Revival of extinct Caspian tigers in Kazakhstan
A Caspian Tiger National Park may be opened in 2019, Tengrinews reports. The plans to open the National Park were discussed at the International Conference on Presenting a Program of Caspain Tiger Reintroduction organized by WWF and the Kazakhan National Geographic Soceity.
“We suggest choosing a territory for the tiger park in 2019 and fencing off this territory. Some African countries have similar experience in reintroducing lions in areas where they were exterminated by illegal hunters,” the Chairman of the Forrest and Hunting Committee Bagdat Azbayev of the Ministry of Environment and Water Resources said.
According to Azbayev, it is planned to set up the National Nature Reserve Ili-Balkash in Almaty Oblast at the area of 437 thousand hectares.
He believes that the project of reintroducing the Caspian tiger may take up to 25 years instead of the planned 15 years. “The dates we suggested, I think, are not realistic enough. But it is just a suggestion and we can go back to discussing them again. All in all, the Ministry supports the project,” Azbayev added.
Since there are no Caspian tigers left, Syberian tigers from Russia will be used as a substitute. They are similaraly large and represent the same group of felids.The Caspian tiger was genetically similar to the living Sybeiran tigers, also known as Amur tigers.
The Head of Russian WWF Igor Chestin said that most the tigers would probably be brought from Russia's Far East. “There are three possible sources for reintroduction of the tiger. Zoos are the first source. Orphaned baby tigers from the wild - they are found every year in the Far East - are the second possible source. Sometimes mother tigers die for different reasons, but mostly because of illegal hunters. They also die in accidents.

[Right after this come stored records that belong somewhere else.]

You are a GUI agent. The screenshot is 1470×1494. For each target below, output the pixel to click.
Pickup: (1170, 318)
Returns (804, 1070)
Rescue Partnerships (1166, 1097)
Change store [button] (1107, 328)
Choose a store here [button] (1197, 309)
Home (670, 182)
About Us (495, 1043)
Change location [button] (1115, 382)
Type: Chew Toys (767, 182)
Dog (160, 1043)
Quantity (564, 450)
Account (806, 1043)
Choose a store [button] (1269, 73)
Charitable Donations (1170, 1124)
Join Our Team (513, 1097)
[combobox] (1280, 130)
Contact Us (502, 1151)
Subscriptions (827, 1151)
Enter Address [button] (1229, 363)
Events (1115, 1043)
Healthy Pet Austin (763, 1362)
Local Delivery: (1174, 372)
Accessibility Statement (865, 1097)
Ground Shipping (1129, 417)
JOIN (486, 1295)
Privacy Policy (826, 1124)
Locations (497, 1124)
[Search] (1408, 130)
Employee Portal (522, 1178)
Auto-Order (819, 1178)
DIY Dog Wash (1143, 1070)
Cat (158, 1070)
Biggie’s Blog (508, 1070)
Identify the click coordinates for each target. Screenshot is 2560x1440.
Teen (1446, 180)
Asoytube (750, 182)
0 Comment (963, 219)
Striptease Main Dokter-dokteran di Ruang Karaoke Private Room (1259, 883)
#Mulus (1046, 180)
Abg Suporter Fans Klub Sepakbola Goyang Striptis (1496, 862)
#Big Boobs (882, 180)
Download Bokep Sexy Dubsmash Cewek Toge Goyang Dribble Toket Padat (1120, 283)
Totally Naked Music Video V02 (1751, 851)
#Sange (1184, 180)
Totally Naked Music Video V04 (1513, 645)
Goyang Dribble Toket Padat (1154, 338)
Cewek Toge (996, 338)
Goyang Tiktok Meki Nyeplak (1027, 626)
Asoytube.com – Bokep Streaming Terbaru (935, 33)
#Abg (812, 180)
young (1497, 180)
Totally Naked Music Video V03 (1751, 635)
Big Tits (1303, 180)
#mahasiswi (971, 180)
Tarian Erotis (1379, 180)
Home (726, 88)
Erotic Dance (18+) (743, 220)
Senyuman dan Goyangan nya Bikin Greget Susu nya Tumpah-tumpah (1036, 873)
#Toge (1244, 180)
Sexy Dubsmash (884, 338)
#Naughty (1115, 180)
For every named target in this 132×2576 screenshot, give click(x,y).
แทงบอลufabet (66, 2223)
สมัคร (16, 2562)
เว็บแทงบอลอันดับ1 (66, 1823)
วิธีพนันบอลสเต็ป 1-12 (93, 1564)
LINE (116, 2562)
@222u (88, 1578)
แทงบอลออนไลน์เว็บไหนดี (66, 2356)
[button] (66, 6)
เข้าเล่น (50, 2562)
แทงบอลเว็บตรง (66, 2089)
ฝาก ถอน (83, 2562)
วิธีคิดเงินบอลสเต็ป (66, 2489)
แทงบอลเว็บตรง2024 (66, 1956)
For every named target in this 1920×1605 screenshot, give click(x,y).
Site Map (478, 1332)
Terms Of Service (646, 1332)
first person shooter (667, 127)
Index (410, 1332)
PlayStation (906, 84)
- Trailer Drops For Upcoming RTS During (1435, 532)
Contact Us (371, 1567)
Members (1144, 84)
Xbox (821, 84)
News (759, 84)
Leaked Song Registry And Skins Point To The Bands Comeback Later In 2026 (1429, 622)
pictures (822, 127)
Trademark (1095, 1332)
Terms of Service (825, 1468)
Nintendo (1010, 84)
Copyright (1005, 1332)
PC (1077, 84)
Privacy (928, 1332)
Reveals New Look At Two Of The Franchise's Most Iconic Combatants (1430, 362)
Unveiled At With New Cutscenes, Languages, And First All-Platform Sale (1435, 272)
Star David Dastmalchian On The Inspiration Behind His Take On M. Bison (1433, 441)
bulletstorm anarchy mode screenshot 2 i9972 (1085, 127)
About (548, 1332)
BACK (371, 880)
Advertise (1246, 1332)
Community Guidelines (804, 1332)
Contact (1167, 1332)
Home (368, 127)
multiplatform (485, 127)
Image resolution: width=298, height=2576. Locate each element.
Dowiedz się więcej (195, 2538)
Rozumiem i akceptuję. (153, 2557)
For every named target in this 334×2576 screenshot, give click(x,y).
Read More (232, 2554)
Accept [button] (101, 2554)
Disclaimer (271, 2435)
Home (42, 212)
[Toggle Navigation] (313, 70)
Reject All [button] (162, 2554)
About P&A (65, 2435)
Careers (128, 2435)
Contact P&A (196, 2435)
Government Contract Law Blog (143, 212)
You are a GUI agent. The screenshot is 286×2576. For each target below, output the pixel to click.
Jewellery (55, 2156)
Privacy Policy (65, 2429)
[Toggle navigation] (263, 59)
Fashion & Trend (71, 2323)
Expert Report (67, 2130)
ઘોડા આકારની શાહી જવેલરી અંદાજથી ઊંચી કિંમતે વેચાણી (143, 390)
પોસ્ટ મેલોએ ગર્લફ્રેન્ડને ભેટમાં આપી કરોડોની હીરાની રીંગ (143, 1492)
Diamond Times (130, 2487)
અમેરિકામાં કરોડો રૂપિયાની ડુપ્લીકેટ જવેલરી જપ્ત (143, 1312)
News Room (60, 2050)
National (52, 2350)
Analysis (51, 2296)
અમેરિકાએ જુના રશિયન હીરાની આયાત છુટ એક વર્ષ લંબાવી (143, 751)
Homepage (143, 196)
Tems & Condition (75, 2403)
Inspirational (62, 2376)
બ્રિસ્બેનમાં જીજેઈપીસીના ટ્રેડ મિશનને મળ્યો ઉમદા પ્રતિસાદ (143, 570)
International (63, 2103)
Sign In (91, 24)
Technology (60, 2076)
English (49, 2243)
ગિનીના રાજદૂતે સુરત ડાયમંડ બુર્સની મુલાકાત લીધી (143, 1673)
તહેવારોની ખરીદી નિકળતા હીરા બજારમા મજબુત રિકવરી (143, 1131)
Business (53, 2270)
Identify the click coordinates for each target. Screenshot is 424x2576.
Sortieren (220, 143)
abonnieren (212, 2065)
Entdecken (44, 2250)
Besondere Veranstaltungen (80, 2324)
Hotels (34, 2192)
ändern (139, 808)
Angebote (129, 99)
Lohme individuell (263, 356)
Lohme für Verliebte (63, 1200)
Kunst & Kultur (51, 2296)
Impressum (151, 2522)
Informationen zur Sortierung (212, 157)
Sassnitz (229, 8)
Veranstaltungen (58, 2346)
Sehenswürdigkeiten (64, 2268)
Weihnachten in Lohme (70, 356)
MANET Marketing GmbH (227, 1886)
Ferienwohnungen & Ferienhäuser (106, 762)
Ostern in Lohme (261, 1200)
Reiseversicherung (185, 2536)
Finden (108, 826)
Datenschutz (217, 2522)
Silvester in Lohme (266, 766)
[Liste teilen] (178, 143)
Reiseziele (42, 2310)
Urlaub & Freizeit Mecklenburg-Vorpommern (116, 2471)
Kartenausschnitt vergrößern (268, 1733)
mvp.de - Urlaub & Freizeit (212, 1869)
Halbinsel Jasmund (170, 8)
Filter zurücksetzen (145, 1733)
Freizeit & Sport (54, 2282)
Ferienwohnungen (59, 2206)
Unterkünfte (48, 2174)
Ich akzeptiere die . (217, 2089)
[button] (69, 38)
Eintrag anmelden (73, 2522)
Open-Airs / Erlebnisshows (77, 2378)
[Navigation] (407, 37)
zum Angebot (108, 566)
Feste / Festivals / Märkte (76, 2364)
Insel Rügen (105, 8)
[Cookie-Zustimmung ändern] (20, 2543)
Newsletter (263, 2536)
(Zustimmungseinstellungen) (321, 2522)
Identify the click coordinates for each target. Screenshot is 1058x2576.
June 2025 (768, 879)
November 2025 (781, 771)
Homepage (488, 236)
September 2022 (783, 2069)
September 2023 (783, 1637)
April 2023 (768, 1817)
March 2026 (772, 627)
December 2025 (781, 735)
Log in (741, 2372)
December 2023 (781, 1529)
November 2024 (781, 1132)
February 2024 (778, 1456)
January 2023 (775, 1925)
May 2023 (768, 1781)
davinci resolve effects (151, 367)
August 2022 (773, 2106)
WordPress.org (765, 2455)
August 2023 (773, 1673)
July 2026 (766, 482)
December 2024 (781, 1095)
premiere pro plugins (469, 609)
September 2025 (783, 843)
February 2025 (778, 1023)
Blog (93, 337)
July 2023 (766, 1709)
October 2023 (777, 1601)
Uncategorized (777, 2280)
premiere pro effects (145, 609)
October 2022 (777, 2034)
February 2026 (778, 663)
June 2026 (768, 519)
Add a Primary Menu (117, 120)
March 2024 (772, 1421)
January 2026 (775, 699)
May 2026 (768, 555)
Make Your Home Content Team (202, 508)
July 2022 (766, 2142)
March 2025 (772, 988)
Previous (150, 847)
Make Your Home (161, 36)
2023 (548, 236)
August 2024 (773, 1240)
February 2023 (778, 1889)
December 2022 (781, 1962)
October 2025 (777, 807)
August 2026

We are doing a lot of work to bring the little tigers back into the wild in the Far East. And, the third source, the easiest way, is to catch adult tigers in the Far East in the areas of their most dense population so as not to undermine their local population, and bring them to Kazakhstan,” Chestin said.
The Head of the Russian WWF added that tigers would be released in Kazakhstan only when the number of hoofed animals - the tigers food supply - gets to the required level. According to Chestin, it is also important to think about changing the status of the Caspian tiger in the Red Book. At the moment, the tiger is considered extinct. Chestin suggests changing it to “a specie at a stage of revival”.
In addition, the Ministry of Environment and Water Resources plans to take extra precautions to ensure safety of the locals living near the future tiger habitat. The Ministry promised to introduce legislative and regulatory legal acts to support people who decide to settle near the tiger reintroduction area. Moreover, it is planned to introduce compensations for case of damage or cattle loss caused by tigers.
Prime Minister Karim Massimov supported the initiative to revive the Caspian tiger species. “I’m sure that this program will become a new direction in the ecological development of Kazakhstan (…). As a part of the project, it is planned to create a national park, revive riparian woodlands, and increase the diversity of flora and fauna in general. The government will provide all the necessary support,” Karim Massimov said in his letter to the participants of the conference.
The Minister of Environment and Water Resources Nurlan Kapparov said that the project would be beneficial from an economic point view as well.
“Kazakhstan had Caspian tigers and as far as I know the tigers went extinct in the 1940s. (…) The species can be revived through a skillful and intelligent approach. I visiter several reservations in South Africa and everything works perfectly well. They have ecotourism, game drive and other things,” Kapparov said. “It is a good business” beneficial to the economy of the country, he added.
The project aims to increase the population of the Caspian tiger to 200 within the next 15-20 years. The national park is going to take the area near the South bank of Balkhash lake and the Ili river estuary.
The Caspian tiger, also known as the Hyrcanian tiger, the Mazandaran tiger and the Turanian tiger, is an extinct tiger subspecies that had been recorded in the wild until the early 1970s, and used to inhabit the sparse forest habitats and riverines west and south of the Caspian Sea, from Turkey, Iran and east through Central Asia into the Takla Makan desert of Xinjiang, China. There are currently no individuals in captivity.
The Turanian or Caspian tiger became extinct in the area about 40 years ago. Destruction of their natural habitat, poaching and extermination by Russian military in the 20th century is believed to be the main drivers of the extinction. In addition, reclamation of lands in the 19th century and hunting led to a significant decrease in availability of prey - wild boar and deer - that the tigers fed on.